- **SUPPLIED DATA**:
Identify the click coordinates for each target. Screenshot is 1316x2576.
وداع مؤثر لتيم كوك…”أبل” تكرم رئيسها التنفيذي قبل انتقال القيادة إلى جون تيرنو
--
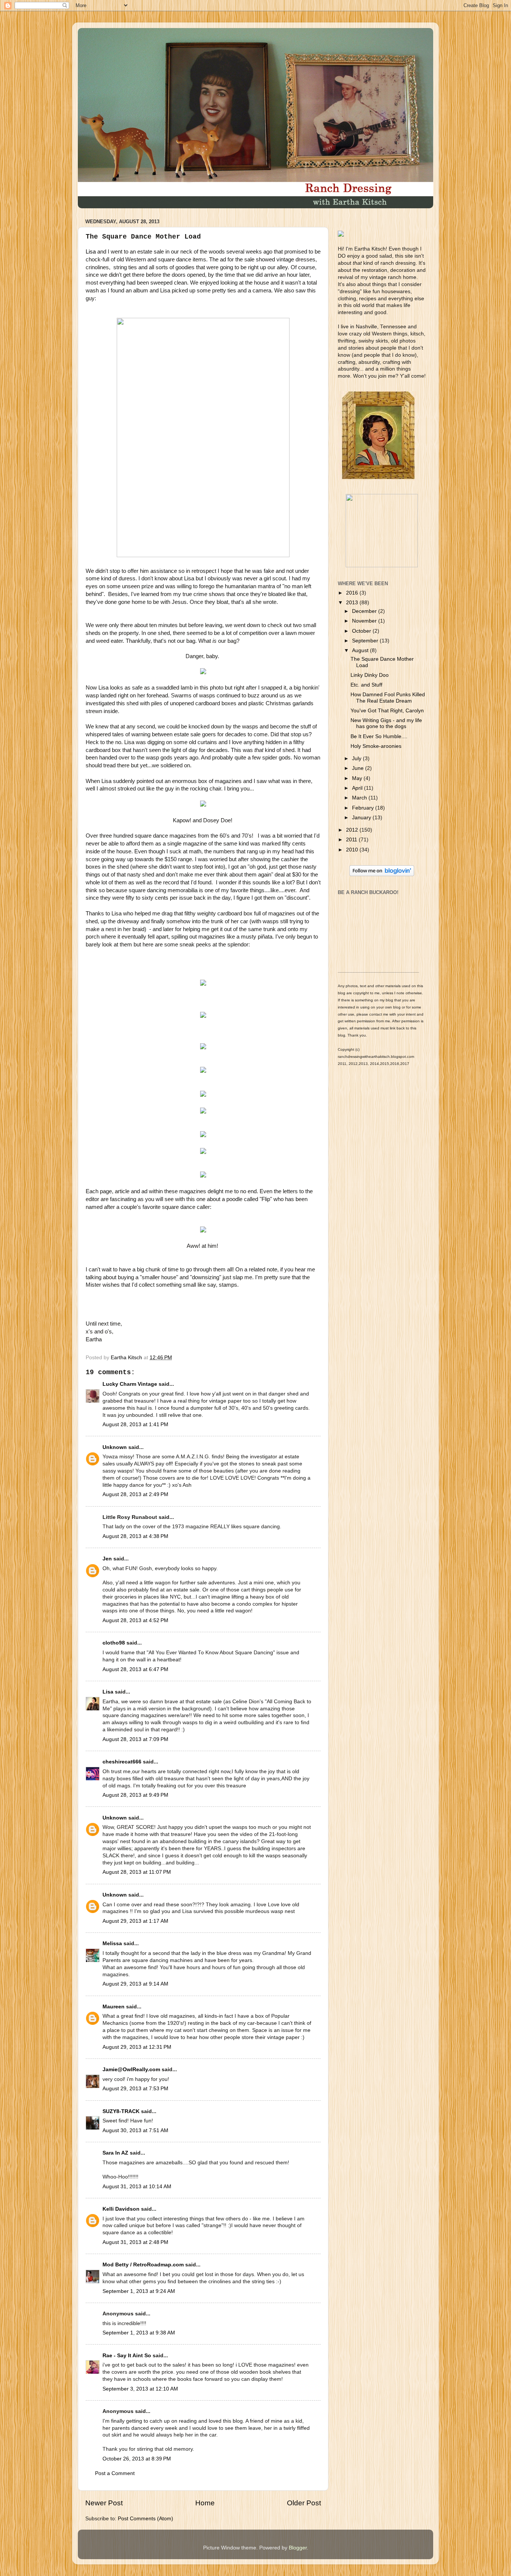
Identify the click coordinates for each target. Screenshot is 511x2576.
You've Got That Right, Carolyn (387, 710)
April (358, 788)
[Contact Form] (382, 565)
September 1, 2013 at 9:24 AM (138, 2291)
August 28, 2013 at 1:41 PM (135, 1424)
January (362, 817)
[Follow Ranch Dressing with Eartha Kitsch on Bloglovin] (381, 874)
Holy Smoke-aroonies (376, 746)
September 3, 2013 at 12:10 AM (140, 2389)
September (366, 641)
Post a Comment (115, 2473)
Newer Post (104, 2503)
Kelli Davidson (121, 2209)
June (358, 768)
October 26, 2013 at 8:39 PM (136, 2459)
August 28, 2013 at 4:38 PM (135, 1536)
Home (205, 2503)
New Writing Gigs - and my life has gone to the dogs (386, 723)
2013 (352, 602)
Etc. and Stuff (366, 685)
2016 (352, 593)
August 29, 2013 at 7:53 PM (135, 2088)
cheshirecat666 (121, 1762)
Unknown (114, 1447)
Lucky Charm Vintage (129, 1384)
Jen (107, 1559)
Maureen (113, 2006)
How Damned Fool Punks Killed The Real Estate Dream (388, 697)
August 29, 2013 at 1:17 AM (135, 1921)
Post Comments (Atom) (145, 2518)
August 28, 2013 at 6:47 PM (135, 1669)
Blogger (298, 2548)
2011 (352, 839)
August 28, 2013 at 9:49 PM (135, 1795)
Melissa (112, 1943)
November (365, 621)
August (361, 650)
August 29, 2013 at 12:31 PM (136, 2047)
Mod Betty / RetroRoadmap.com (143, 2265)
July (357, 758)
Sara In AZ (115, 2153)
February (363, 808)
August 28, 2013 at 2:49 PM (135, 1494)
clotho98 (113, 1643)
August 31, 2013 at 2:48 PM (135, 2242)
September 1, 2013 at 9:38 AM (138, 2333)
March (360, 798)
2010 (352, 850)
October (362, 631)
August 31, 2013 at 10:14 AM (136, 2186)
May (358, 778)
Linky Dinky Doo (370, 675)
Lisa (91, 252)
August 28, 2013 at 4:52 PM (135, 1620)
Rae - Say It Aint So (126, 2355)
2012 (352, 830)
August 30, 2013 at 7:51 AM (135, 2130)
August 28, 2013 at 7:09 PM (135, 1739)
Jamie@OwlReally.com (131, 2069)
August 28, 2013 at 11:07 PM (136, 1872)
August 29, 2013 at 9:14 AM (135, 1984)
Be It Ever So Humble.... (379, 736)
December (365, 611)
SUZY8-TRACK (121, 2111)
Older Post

- **ASSIGNED TASK**:
Copy out, from the listing above, every line that contains the string "coordinates".

- **ANSWER TO THE PROBLEM**:
Identify the click coordinates for each target. Screenshot is 1316x2576.
Identify the click coordinates for each target. Screenshot is 511x2576.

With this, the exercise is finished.